The photographers came with their photos in hand, anxious to show the mysterious light show they had captured.

The purple-pink streak of light indicative of Steve is shown in this image captured by Canadian photographer Neil Zeller.

Naming the spectacle

At the time, “we didn’t exactly know what it was,” MacDonald said of the phenomenon featured in the images.

Neil Zeller, a citizen scientist or photography subject matter expert — as the aurora-chasing photographers are sometimes called — was at that meeting.

“I started spotting what we used to call a proton arc in 2015,” Zeller said. “It had been photographed in the past, but misidentified, and so when I attended that meeting at the Kilkenny Pub … we’d started a bit of an argument about (whether) I’d seen a proton arc.”

Dr. Eric Donovan, a professor at the University of Calgary who was at the pub with MacDonald that day, assured Zeller he had not have seen a proton arc, which according to a paper Donovan later coauthored is “subvisual, broad, and diffuse,” while a Steve is “visually bright, narrow, and structured.”

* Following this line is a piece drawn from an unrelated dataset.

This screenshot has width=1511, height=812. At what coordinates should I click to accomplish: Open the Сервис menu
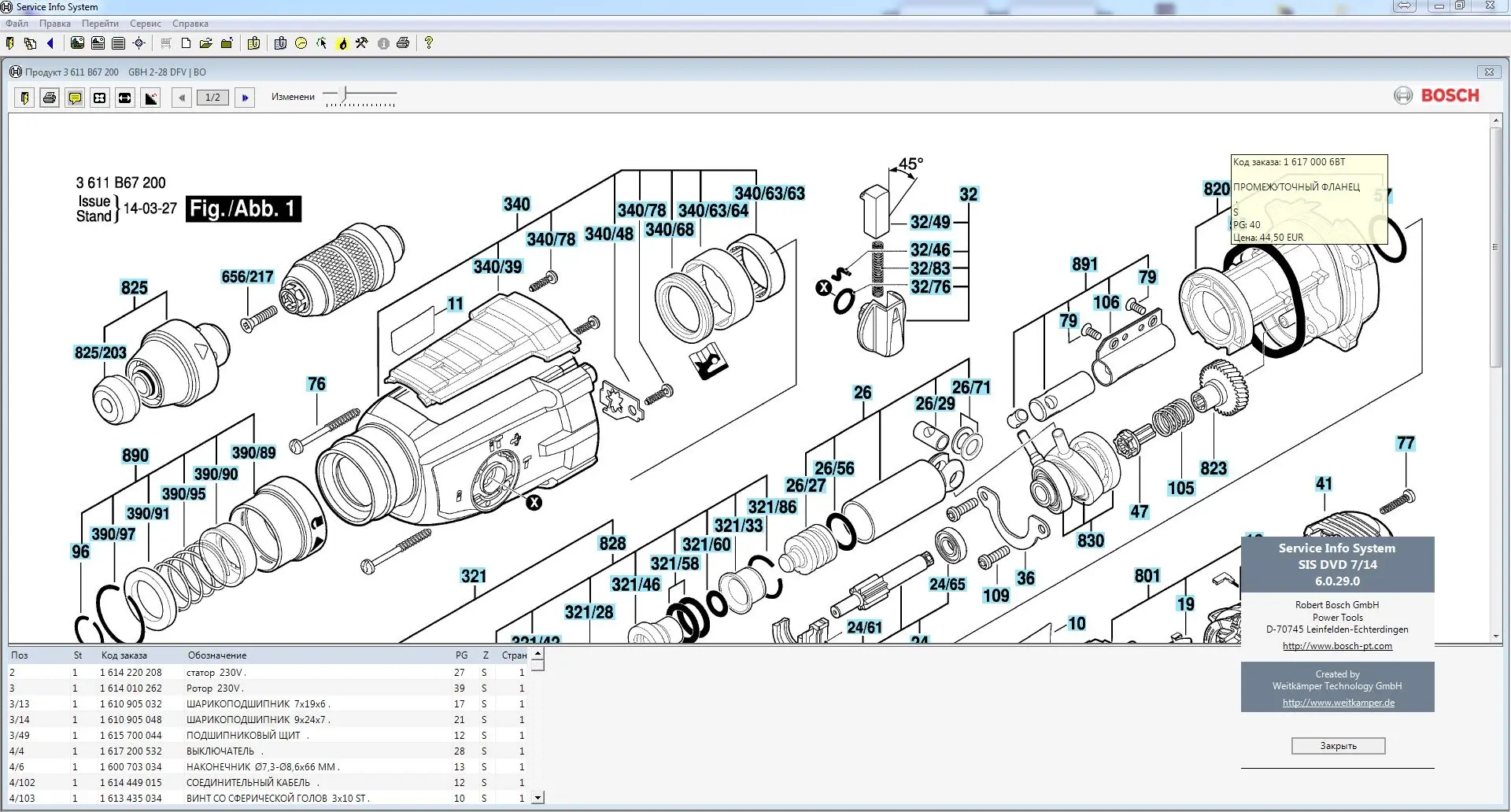pos(145,24)
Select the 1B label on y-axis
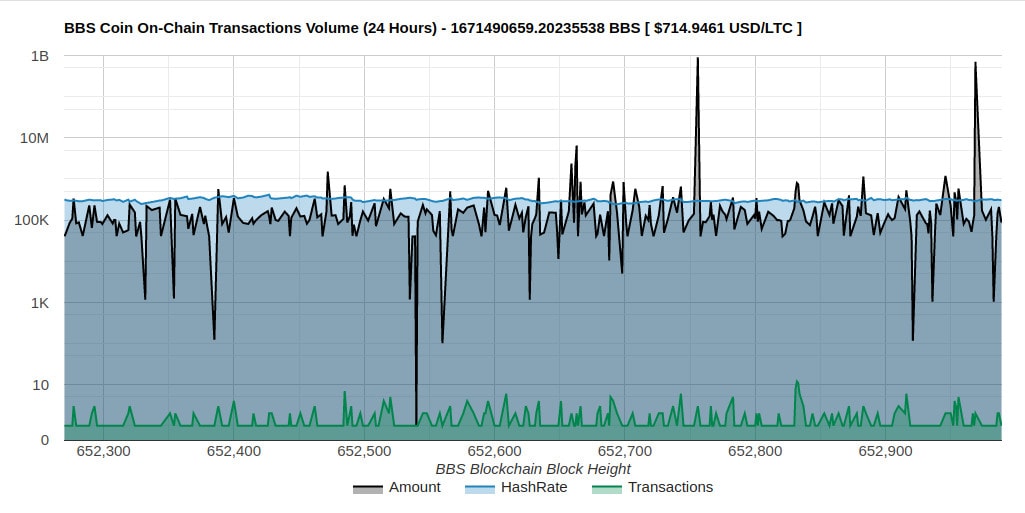This screenshot has height=513, width=1025. coord(39,57)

“And the conclusion of that evening was, well, we don’t know what this is,” Zeller said. “But can we stop calling it a proton arc?”

It was shortly after that pub meeting that another aurora chaser, Chris Ratzlaff, suggested a name for the mysterious lights on the group’s Facebook page.

Members of the group were working to understand the phenomenon better, but “I propose we call it Steve until then,” Ratzlaff wrote in a February 2016 Facebook post.

The name was borrowed from “Over the Hedge,” the 2006 DreamWorks animated film in which a group of animals are frightened by a towering leafy bush and decide to refer to it as Steve. (“I’m a lot less scared of Steve,” a porcupine declares.)